Lol.. Idiot. I have others here checking my work.
I'm not misleading you.
No. I don't think so Dustin. I think this is moving 'stacktop', a
variable, into register sp. Why you need to move variables into
different registers is not clear and certainly not being explained by
you.
You'd be wrong. It's not moving the variable; it's moving the location
in memory to where that variable begins! It's first byte.
No. Again, you show your incompetence. What I think this is doing
is moving the ASCII text 'hello' into register dx, which perhaps can
accept a string. Not clear though. Perhaps 'hello' is a variable?
Not clear. it is not doing what you claim it is. I'll say this:
even if you can code in assembly--and you've not shown me you
can--you are a lousy teacher.
you'd be wrong.
It's not moving the ascii text "hello" into register dx. It's moving the
location of where the variable "hello" begins! in memory. It's a pointer
ray, it's not the variable itself. A C style pointer at that, Ray!
Hello is a variable, configured to "Hello, ****ing, world!" it does not
print the trailing dollar sign, as function 09 uses that as EOS (End of
string). I'm not moving the variable into the registers, I'm moving a
pointer to the variables beginning in memory into those registers.
In order to do that, I had to first tell the OS where my stack! and data
segments are, as that's the memory region where my variable can be
found. If I had written it to become a .com file, I wouldn't have had to
do any of that. .coms don't have seperate sections, they're hardcoded to
a 64k image of the machine code as it'll look in memory. It doesn't
relocate by default. An EXE has a header with relocation tables.
Think of an .exe as multiple .com files.
I've never claimed to be a good teacher, as I have a low tolerance for
stupidity and having to repeat myself. Your assinine comments don't help
you here either.
OK but why would this act on register 'ax' and not on 'dx', which
precedes this line? is not assembly a procedural language, where the
sequence of instructions makes a difference? You seem to not
understand this.
I understand asm fine. You seem to be the one asking simple questions
and having to have your hand held here.
OK, but again you seem to have this out of sequence.

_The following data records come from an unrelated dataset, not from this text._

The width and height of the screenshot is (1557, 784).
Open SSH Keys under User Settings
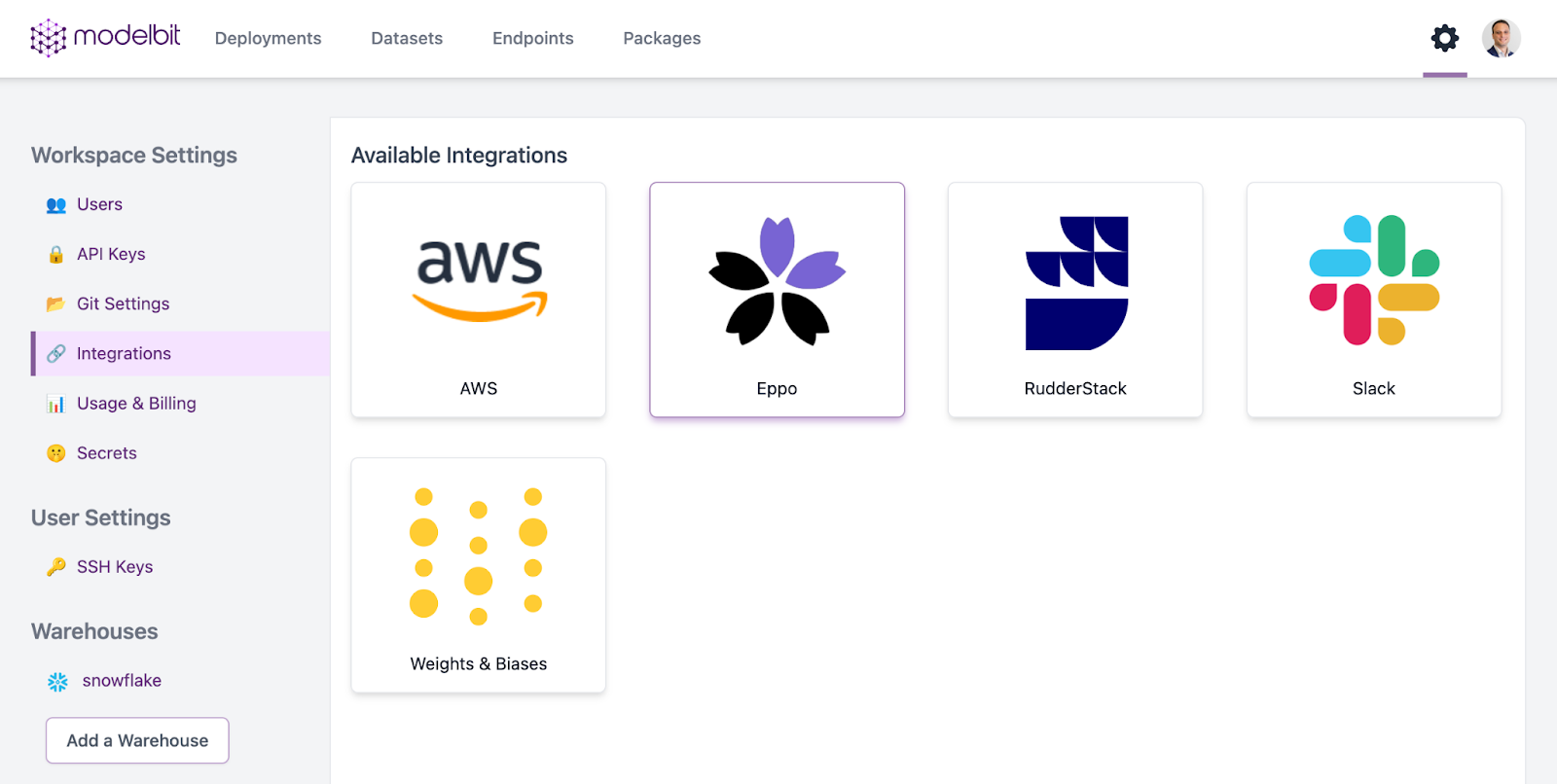(114, 566)
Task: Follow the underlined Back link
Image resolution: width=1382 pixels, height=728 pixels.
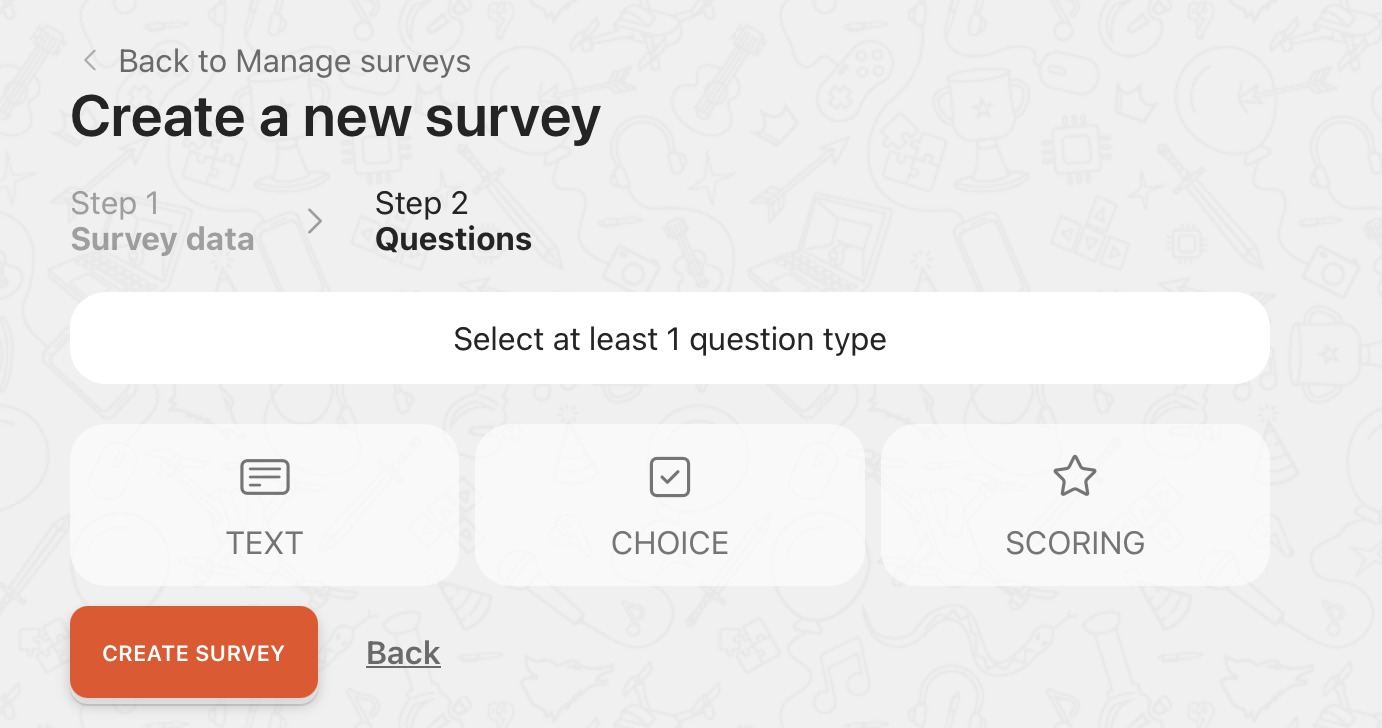Action: click(403, 653)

No. It's in sequence. I setup for the call and I made the call.
OK, but are you saying the hex code 0x4c00 has some significance?
Not clear if it does but that seems to be your assumption. Again,
not demonstrating you can explain anything, even if you know what you
are doing (which I doubt).
It certainly does. It's the function to exit back to dos! Did you think
asm programs just "end"?
Do what? You are making this shit up, aren't you?
Nope.
??? what? You saying this for line "int 0x21"? Unreal.

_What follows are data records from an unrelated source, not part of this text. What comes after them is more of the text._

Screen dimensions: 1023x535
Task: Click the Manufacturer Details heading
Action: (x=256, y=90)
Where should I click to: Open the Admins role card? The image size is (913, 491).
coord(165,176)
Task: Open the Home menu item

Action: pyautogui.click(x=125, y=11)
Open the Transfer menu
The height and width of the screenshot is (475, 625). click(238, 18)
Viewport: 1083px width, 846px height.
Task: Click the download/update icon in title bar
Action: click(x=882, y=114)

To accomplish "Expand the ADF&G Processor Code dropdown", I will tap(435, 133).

No. I'm saying that for segment "data" line.
WTF you talking about? Did you call a variable 'stack' and defining
a stack segment by that name? Not very smart of you, like calling an
'int' variable 'int'. In any event you are not explaining this line
at all.
NO!
int isn't a variable, stupid. It's short for "interrupt". It's a
command.
http://spike.scu.edu.au/~barry/interrupts.html
AH = 02h -WRITE CHARACTER TO STANDARD OUTPUT
Entry: DL = character to write
Return: AL = last character output
Notes:
^C/^Break are checked
the last character output will be the character in DL unless DL=09h
on entry, in which case AL=20h as tabs are expanded to blanks
if standard output is redirected to a file, no error checks (write-
protected, full media, etc.) are performed
SeeAlso: AH=06h,AH=09h
AX =AH and AL (high and low bytes).
GIGO. Your thought processes at work.
Last in, last out, stupid. GIGO is another term which applies when
programs get bad input, they provide bad output.
My thought processes are fine.
I see--you cut and paste from Wikipedia. You can fool your
non-programming sycophants friends but you can't fool me Dustin.

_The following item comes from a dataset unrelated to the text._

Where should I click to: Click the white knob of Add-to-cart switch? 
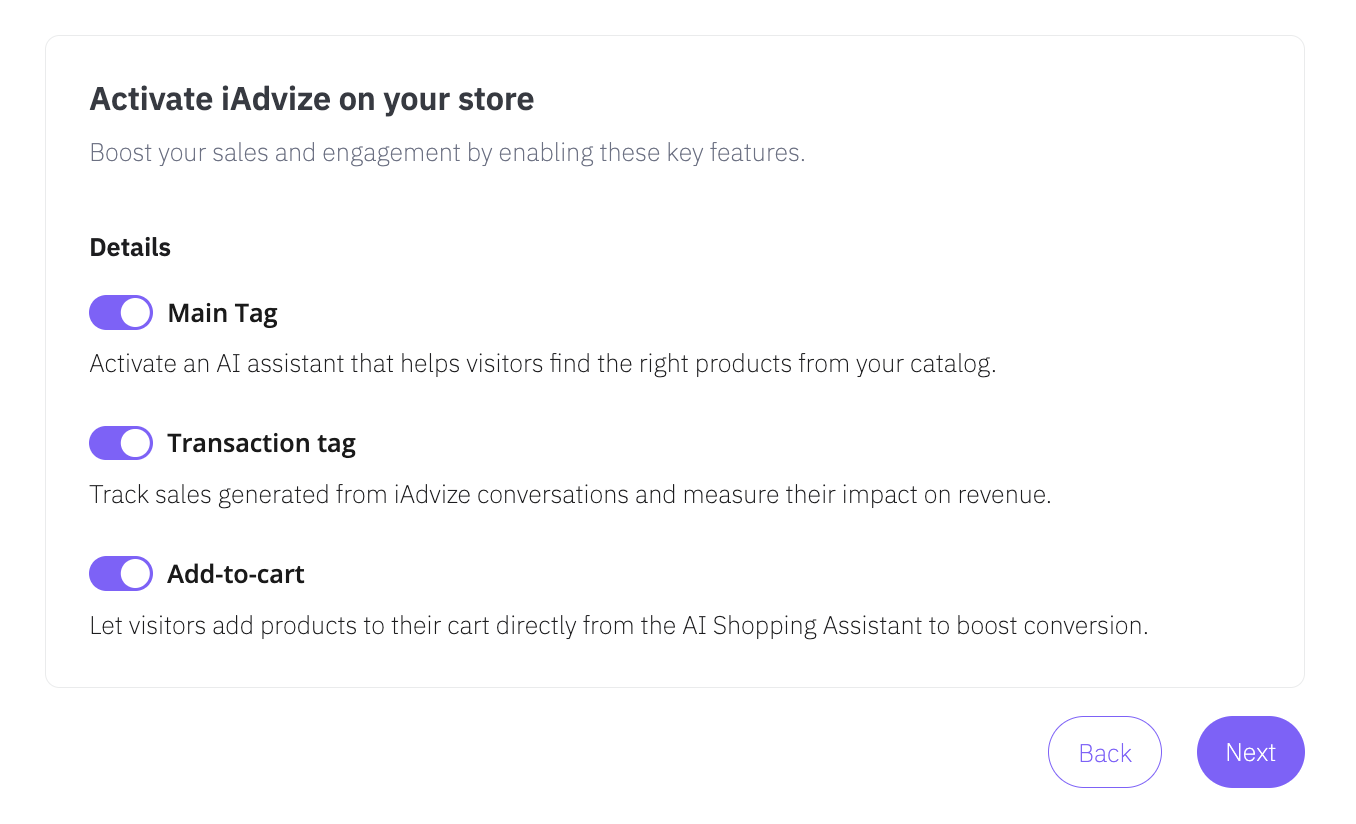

Fork url to my source you claim I stole from wikipedia. The interrupt
list is well known and documented everywhere. I didn't steal it. You
HAVE TO USE it if you wish to code 16bit assembler.
Does not 'cover your end'. You end is exposed like the child you
are--and everybody is laughing at your exposed end Dustin.
Nobodies laughing at me Ray. My work is fine. The sources are legit.
I'm sure people are now laughing at you tho. thinking "int 0x21" was a
variable or that "segment stack" is a variable. Or that I can move
vairables into a register! I can't. I can move pointers to the variables
into the registers, Ray. [g]
--
Things look bad from over here. Too much confusion and no solution.
Everyone here knows your fear. Your out of touch and you try too much.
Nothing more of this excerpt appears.